Over de lengte van de laadruimte 2 strekken zich meerdere dwarsbalken 4 uit. In figuur 1 is één dwarsbalk 4 getoond, en de vakman zal begrijpen dat overige dwarsbalken 4 zich bevinden onder het dekzeil 7 en daarom niet zichtbaar zijn in figuur 1. Elke dwarsbalk 4 heeft twee verbindingselementen 5, en is via de verbindingselementen 5 verbonden met de 5 draagprofielen 3. De verbindingselementen 5 en de draagprofielen 3 zijn compatibel zodat de dwarsbalken 4 in de lengterichting 6 van de laadruimte 2 verplaatsbaar zijn. Dit principe is bekend en wordt op bekende wijze toegepast in het schuifdaksysteem 1 van de uitvinding. De dwarsbalken 4 zijn verbonden met het dekzeil 7.
Door het in de langsrichting 6 van de laadruimte 2 bewegen van de dwarsbalken 4 kan het dekzeil 7 naar één eind van de laadruimte 2 bewogen worden, zoals getoond is in figuur 1. Hierdoor wordt het dak van de laadruimte 2 minstens gedeeltelijk geopend. Daarbij wordt het dekzeil 7 minstens gedeeltelijk in harmonica gevouwen zodat het oppervlak waarover het dekzeil zich uitstrekt noemenswaardig kleiner is. Deze toestand wordt ook de tweede toestand genoemd. Via een tegengestelde beweging kan het dak van de laadruimte 2 gesloten worden. In de gesloten toestand strekt het dekzeil zich uit over nagenoeg het gehele bovenoppervlak van de laadruimte 2 om zo de laadruimte af te dekken. Dit wordt de eerste toestand genoemd. Figuur 1 toont daarmee de basiselementen uit een traditioneel schuifdaksysteem 1. Het schuifdaksysteem uit figuur 1 kan op traditionele, conventionele wijze gebouwd worden.
Figuur 2 toont een dwarsbalk 4 in bovenaanzicht.

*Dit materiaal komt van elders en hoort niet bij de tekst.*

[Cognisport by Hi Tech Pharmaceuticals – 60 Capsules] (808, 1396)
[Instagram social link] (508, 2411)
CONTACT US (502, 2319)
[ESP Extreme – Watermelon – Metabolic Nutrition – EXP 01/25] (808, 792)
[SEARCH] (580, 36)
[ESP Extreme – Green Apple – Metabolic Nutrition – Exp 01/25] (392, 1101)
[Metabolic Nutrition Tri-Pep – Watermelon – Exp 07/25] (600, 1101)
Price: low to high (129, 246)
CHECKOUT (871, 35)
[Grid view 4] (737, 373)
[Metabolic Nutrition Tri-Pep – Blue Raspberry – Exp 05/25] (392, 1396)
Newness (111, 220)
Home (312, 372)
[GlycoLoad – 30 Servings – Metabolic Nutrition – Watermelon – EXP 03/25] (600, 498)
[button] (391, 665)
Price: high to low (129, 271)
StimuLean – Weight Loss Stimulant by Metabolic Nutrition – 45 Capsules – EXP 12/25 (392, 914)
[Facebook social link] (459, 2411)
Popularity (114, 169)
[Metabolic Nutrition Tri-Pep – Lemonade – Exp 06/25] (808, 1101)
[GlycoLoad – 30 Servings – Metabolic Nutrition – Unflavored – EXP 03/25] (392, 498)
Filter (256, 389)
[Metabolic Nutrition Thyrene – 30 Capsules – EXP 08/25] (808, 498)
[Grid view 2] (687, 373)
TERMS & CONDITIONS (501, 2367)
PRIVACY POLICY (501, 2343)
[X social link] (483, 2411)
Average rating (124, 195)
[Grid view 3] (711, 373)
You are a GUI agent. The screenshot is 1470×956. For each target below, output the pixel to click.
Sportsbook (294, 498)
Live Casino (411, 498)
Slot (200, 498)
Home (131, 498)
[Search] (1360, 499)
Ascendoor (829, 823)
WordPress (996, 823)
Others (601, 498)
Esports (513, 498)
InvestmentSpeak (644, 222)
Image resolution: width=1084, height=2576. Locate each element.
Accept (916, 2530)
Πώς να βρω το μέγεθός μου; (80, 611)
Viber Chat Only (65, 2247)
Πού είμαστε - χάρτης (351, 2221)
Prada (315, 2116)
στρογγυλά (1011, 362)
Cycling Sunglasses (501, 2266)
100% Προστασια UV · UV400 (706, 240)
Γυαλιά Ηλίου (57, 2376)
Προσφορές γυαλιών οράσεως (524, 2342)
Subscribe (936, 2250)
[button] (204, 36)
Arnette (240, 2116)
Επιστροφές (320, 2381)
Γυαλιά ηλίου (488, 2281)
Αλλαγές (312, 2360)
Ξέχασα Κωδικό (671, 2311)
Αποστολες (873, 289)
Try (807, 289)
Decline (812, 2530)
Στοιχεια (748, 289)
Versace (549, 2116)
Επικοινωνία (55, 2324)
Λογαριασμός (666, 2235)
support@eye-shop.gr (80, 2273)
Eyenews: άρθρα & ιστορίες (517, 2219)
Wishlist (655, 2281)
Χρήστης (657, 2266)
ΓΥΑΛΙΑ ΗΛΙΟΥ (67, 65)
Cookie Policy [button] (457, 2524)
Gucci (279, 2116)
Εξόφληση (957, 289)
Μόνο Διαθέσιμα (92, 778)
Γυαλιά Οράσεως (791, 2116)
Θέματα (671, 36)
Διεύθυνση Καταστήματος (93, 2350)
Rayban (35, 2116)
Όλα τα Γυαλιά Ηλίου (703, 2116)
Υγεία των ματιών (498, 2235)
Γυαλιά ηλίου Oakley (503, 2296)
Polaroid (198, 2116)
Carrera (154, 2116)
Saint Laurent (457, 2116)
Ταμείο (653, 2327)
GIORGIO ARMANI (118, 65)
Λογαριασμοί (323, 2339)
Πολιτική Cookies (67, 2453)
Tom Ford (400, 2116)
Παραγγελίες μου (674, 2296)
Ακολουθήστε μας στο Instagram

Daarbij toont de figuur 2 de verbindingselementen 5. Meer bepaald toont figuur 2 de sleuf 8 ter plaatse van een bovenzijde van de verbindingselementen 5. De sleuf 8 wordt hoofdzakelijk gevormd door een nagenoeg vlak deel van de verbindingselementen. De sleuf 8 is verder bij voorkeur gepositioneerd op een afstand van de rand van de laadruimte 2. De afstand is bij voorkeur groter dan 5cm en bij voorkeur kleiner dan 20 cm. De verbindingselementen 5 zijn bij voorkeur voorzien om verbonden te worden met één of twee vouwplaten. Vouwplaten zijn bekend uit EP 1 782 986, die hierin geïncorporeerd is door referentie voor het beschrijven van de verbinding tussen de verbindingselementen 5 en de vouwplaat. Vouwplaten worden voorzien voor het in harmonica vouwen van het dekzeil 7. Het dekzeil 7 is bij voorkeur bevestigd met de verbindingselementen 5 tussen twee vouwplaten.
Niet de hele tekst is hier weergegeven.